### Task description
Using the data below, work out how many of its lines contain "Close", and give that number with nothing added.

• • • • • • •

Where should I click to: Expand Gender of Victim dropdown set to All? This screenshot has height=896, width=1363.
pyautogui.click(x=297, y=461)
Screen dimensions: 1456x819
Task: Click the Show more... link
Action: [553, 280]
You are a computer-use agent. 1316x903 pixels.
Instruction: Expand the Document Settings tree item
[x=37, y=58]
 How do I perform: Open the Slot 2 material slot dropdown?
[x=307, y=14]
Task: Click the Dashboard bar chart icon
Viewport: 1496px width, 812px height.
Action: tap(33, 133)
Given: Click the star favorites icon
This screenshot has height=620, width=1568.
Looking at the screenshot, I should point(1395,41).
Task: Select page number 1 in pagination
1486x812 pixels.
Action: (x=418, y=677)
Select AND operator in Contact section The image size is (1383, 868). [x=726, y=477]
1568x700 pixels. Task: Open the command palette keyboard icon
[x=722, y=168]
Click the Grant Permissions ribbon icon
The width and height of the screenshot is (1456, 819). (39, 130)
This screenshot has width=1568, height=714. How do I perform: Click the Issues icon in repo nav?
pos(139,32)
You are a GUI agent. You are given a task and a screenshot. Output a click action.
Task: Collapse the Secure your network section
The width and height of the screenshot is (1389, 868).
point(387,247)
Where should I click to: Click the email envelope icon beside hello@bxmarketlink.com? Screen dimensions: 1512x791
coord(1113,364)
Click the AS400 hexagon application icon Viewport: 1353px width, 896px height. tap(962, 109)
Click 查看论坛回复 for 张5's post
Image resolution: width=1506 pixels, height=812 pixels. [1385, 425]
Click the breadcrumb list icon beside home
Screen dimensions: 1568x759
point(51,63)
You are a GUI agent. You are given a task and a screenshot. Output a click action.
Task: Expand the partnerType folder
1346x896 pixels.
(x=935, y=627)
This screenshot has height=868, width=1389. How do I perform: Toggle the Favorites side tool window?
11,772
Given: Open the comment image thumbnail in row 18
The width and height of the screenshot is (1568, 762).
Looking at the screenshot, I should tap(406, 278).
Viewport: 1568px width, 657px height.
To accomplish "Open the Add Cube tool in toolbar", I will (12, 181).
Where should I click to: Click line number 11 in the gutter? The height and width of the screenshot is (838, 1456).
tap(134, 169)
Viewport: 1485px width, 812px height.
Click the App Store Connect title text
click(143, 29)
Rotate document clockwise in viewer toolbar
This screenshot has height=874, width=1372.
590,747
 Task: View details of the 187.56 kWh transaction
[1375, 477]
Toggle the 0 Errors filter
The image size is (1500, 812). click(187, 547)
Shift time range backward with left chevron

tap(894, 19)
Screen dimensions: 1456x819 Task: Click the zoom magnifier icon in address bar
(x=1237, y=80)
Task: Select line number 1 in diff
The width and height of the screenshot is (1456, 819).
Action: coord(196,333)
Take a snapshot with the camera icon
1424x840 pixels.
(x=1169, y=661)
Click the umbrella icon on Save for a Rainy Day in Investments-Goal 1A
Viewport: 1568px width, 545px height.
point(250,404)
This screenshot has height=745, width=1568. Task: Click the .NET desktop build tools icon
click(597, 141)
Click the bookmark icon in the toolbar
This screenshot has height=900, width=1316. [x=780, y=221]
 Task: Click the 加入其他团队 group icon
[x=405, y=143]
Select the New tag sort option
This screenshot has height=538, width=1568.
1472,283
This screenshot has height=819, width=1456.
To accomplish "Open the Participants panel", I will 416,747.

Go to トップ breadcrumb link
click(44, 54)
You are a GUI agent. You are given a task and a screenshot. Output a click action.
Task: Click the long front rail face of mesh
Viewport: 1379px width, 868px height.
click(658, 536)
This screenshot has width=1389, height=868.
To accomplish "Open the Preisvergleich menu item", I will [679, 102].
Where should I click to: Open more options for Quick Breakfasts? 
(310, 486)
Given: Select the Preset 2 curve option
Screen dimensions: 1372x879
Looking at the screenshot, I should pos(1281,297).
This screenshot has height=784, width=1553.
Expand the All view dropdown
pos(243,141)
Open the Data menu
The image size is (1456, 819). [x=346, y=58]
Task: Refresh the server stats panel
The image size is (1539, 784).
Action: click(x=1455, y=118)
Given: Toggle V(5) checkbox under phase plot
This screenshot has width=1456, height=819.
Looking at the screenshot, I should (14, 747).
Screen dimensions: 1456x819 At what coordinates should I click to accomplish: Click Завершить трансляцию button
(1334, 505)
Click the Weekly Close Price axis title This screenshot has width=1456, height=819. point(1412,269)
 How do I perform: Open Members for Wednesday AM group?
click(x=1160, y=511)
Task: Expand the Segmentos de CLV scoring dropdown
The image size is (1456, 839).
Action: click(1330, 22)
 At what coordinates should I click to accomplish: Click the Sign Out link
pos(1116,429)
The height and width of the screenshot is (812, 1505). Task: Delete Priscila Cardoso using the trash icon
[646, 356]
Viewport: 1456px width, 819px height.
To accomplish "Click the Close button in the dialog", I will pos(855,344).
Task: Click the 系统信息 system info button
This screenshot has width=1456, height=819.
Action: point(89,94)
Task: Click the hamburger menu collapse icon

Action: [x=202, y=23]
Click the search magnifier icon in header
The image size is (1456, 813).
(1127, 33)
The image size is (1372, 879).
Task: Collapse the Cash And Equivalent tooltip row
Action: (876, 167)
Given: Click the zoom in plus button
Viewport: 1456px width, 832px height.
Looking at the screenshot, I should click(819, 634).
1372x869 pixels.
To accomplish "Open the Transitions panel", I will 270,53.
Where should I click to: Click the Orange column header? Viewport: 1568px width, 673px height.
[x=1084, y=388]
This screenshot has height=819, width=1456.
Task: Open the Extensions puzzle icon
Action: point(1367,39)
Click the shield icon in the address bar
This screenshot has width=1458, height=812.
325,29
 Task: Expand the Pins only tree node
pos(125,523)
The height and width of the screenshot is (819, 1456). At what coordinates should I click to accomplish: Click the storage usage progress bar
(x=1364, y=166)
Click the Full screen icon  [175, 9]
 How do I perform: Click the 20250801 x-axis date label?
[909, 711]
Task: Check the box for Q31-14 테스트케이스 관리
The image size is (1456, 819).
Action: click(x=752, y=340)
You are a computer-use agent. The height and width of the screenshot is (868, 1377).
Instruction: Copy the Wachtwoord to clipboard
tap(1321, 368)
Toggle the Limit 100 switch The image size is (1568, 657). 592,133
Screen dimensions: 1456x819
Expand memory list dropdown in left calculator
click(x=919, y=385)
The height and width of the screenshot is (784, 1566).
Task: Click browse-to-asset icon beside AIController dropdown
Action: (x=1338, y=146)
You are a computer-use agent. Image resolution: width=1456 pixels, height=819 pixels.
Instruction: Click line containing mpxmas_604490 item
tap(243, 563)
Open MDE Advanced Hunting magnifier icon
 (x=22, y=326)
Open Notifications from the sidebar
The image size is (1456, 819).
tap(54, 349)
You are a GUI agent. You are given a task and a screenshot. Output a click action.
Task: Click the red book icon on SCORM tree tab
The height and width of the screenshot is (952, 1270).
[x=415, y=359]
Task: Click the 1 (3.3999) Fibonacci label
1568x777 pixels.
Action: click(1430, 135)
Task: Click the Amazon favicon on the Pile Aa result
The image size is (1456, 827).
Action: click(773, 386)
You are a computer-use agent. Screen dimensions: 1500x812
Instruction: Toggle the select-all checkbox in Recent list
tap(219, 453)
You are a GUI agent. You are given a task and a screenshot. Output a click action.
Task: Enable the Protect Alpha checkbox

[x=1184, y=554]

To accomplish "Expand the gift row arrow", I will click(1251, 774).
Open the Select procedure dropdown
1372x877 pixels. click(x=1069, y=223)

• • • • • • •

### Solved exercise
2